Funny back in 2014 when news of the deal initially leaked it was assumed it was a clever April Fool’s Day prank – after all it was April 1.

Nothing could be further from the truth. The GAA had finally grasped a particularly thorny nettle and sold part of the family silver to a British-based pay-per-view company.

All hell broke loose - led by the national station RTE - who treated the story as if the world were about to end.

They were so accustomed to being the dominant player in the GAA TV market in Ireland one suspects they assumed the GAA would never do the unthinkable and sip wine with a British-based company. Unquestionably, RTE used this leverage in their negotiation with the GAA over the decades.

But the GAA, under the then Presidency of Liam O’Neill and director general Pauric Duffy, called RTE’s bluff. Mind you the deal was criticised by many within the GAA itself.

They were never fully convinced about the merits of the deal, even when the money started to roll in. And it was a substantial figure – an estimated €55m over the last five years.

There was no hint, however, that the deal between RTE and Sky would not be reviewed.

Indeed, with the number of games under the new championship format exploding to 99 next summer - there were 60 this year - it was assumed Sky would be on board again.

The fly in the ointment, however, was the GAA’s controversial split season which will see the All-Ireland hurling and football championships completed before the end of July.

Sky wanted live sport to fill the vacuum left by the absence of cross-channel soccer during the summer months. But under the new calendar a sizeable chunk of the GAA’s championship games will be played before the cross-channel season ends next season.

It is understood this wasn’t the actual sticking point in the talks. Sky wanted a slice of the Allianz League as well – the competition assumes huge significance next spring because of the new championship format. Surprisingly, the GAA wouldn’t budge on this issue and the negotiations hit an insurmountable hurdle.

Even though it will mean a significant loss of revenue, one gets the impression that nobody in the GAA will shed tears about Sky’s departure.

The funny thing is fans will still have to fork out money to see championship games on television next summer.

RTE are showing less than a third (31) of the scheduled 99 championship games. BBC Northern Ireland will be showing games from the Ulster championship, while the All-Ireland finals in both codes will be transmitted by BBC all over the UK.

But the interesting bit is that a yet unspecified number of matches will be transmitted on the GAAGO subscription service, which is a joint venture between the association and the national broadcaster.

Originally this service was established to televise games abroad. But during Covid it moved into the Irish market and it is here to stay. Indeed, it is probably the future model for the GAA’s TV coverage.
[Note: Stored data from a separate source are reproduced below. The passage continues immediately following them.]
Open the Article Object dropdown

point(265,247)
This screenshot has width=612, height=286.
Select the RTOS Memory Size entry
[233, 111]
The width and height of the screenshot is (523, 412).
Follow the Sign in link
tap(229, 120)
Essentially it is the GAA’s own TV service – granted it is still in an embryonic state, but it is the future. As the saying goes, there is no such thing as a free lunch.

PS

I took a redeye flight to London early yesterday morning to make sure I was out of the country before the All-Star football team was announced.

This is the time of the year that GAA journalists, who are used to doling out criticism, have to hold their tongues and swallow their own medicine.
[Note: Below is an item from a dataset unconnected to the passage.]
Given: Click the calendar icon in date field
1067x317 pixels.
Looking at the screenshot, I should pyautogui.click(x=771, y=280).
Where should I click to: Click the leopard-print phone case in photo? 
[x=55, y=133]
Joking aside, I doubt if this year’s football team will generate too much controversy. It was relatively straightforward to pick. There was a historic note to the meeting – for first time two female selectors, RTE’s Joanne Cantwell and Gráinne McElwain from Sky, sat around the table.

The scheme is to undergo a long overdue review over the next six months. Gaelic football has changed beyond recognition since the scheme was launched in 1971.
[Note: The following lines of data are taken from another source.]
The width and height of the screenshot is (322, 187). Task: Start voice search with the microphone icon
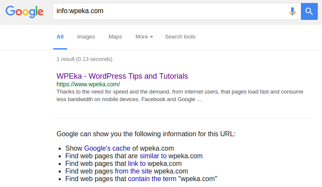[x=292, y=11]
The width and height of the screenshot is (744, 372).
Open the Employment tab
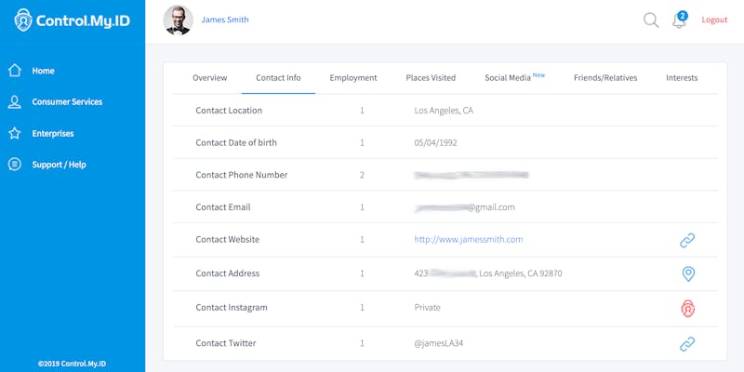(x=353, y=78)
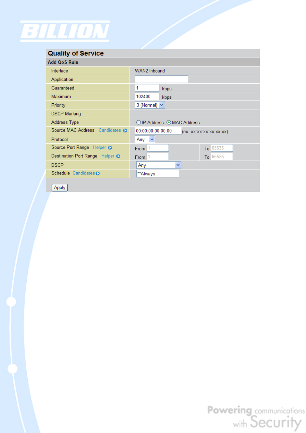Screen dimensions: 306x433
Task: Open the Source MAC Address Candidates link
Action: pyautogui.click(x=110, y=130)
No team lines out in the convention 1 to 15 formation any longer. Yet the selectors are hamstrung by the practice of picking the team in the traditional format.

So, there is no provision to select a specialist sweeper, for example. Hopefully, the review will address this anomaly.

One striking feature of the football team was David Clifford winning his fourth All Star at the tender age of 23. He is still six short of Pat Spillane’s record nine gongs. But the way he is going nobody would bet against him becoming the most decorated All-Star footballer of all time.